Die beste Verbindung mit Bahn oder Bus lässt sich bequem am Bildschirm von Handy oder Laptop finden. Die gedruckten Fahrpläne haben da einen schweren Stand.

Die ersten Bahn- und Busbetriebe haben reagiert und die papierenen Exemplare abgeschafft.
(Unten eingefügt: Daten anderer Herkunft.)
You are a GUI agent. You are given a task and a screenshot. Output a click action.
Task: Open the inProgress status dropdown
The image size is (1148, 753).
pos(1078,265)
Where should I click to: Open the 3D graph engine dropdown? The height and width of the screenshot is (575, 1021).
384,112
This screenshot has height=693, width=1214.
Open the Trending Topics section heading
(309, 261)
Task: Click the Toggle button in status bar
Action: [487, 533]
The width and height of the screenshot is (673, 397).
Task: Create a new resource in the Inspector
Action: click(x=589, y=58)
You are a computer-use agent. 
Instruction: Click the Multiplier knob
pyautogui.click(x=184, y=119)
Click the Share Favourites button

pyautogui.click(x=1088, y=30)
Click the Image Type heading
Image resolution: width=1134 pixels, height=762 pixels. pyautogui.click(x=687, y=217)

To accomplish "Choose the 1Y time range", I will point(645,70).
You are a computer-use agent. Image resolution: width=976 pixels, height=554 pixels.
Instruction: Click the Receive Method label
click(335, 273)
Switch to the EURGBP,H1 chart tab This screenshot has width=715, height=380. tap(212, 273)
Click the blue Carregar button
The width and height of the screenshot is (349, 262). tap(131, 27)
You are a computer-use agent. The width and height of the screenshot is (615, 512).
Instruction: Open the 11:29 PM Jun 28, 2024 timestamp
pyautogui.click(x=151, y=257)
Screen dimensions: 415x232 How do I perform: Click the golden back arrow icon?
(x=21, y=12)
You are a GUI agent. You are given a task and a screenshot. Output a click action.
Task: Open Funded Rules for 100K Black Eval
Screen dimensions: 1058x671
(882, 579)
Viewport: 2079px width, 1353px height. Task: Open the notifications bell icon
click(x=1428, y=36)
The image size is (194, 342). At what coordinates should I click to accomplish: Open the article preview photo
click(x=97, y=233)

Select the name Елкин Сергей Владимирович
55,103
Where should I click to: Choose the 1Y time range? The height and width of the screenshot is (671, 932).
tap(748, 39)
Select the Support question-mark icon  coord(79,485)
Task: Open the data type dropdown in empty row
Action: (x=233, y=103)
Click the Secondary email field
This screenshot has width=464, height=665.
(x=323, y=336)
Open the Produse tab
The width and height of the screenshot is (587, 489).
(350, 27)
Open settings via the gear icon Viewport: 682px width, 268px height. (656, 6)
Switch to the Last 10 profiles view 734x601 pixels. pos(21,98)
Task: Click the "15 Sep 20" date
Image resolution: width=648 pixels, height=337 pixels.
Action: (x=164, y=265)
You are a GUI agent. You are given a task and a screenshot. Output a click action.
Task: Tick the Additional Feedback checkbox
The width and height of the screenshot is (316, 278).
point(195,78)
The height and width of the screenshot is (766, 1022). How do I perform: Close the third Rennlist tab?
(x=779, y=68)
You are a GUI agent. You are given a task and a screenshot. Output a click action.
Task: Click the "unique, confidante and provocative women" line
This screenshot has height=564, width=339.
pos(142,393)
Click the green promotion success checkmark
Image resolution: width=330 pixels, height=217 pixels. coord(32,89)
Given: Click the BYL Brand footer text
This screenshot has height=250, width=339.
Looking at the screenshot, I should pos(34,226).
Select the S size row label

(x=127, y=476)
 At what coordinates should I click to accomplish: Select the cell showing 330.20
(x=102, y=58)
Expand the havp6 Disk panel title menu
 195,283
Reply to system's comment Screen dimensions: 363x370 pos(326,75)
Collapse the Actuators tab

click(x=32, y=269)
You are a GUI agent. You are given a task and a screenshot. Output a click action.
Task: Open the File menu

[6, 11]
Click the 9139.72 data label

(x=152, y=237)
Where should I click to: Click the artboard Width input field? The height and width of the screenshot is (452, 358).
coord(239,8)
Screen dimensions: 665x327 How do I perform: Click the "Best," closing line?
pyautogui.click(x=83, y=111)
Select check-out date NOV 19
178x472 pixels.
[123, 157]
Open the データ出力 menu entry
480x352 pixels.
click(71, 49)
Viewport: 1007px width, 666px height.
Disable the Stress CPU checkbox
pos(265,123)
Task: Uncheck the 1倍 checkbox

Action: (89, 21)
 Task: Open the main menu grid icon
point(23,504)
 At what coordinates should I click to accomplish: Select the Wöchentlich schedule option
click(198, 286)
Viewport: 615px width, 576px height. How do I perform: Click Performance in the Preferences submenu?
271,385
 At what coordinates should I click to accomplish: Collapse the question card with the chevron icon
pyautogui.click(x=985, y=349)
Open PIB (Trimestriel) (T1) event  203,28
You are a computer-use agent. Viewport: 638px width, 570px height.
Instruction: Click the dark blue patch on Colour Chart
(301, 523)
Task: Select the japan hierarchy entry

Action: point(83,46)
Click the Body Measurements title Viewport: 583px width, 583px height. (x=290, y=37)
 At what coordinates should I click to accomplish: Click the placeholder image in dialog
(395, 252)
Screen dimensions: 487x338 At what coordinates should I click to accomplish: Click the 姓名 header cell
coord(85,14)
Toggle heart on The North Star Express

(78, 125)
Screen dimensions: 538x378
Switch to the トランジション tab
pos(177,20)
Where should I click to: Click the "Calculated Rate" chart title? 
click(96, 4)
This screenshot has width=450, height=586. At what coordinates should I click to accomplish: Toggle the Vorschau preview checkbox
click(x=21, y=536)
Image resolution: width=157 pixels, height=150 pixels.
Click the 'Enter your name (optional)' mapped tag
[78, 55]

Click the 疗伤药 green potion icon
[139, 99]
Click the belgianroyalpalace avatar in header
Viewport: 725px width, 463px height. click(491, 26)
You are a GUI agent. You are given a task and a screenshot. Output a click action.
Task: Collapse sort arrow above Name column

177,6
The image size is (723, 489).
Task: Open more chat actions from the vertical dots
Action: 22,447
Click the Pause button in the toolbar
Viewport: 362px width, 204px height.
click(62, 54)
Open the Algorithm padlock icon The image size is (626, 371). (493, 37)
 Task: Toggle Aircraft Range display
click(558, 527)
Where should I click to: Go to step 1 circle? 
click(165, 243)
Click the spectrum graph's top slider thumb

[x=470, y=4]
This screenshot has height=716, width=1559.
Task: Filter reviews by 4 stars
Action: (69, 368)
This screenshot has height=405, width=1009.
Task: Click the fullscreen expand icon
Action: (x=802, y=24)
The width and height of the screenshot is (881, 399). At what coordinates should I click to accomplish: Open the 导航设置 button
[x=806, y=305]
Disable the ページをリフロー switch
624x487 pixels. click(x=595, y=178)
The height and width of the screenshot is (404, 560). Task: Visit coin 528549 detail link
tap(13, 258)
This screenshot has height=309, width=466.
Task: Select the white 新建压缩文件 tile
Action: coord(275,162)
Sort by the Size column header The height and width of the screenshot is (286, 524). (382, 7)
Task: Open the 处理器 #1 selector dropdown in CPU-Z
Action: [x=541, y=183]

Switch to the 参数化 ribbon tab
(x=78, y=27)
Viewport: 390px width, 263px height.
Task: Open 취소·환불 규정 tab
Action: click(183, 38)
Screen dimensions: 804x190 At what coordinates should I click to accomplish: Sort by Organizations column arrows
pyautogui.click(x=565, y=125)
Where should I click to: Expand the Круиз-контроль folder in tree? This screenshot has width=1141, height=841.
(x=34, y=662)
Ein Schritt, den Postauto im Aargau beim letzten Fahrplanwechsel gewagt hat (Lesen Sie hier).

Der Entscheid sorgt nun aber für Kritik: In einem Brief an die Postauto Schweiz AG schreibt der Aargauische Seniorenverband (ASV) im Namen seiner rund 4000 Mitglieder von einem Verlust, der auf «grosses Unverständnis» stosse.

Obwohl viele ältere Menschen moderne Technologien nutzten, verfügten längst nicht alle über das technische Wissen, Internetzugang und Smartphone, heisst es im Schreiben weiter. «Gedruckte Fahrpläne sind deshalb eine wichtige Informationsquelle, die sie ohne fremde Hilfe nutzen können.» Kurz: «Eine Wiedererwägung dieses Entscheids durch die Postauto AG würde sehr begrüsst.»

ASV-Präsidentin Esther Egger erklärt auf Anfrage, sie sei in letzter Zeit von vielen Mitgliedern auf die abgeschafften Fahrpläne angesprochen worden. «Das Echo lautete: Wir wären sehr froh, wenn die gedruckten Exemplare wieder eingeführt würden.»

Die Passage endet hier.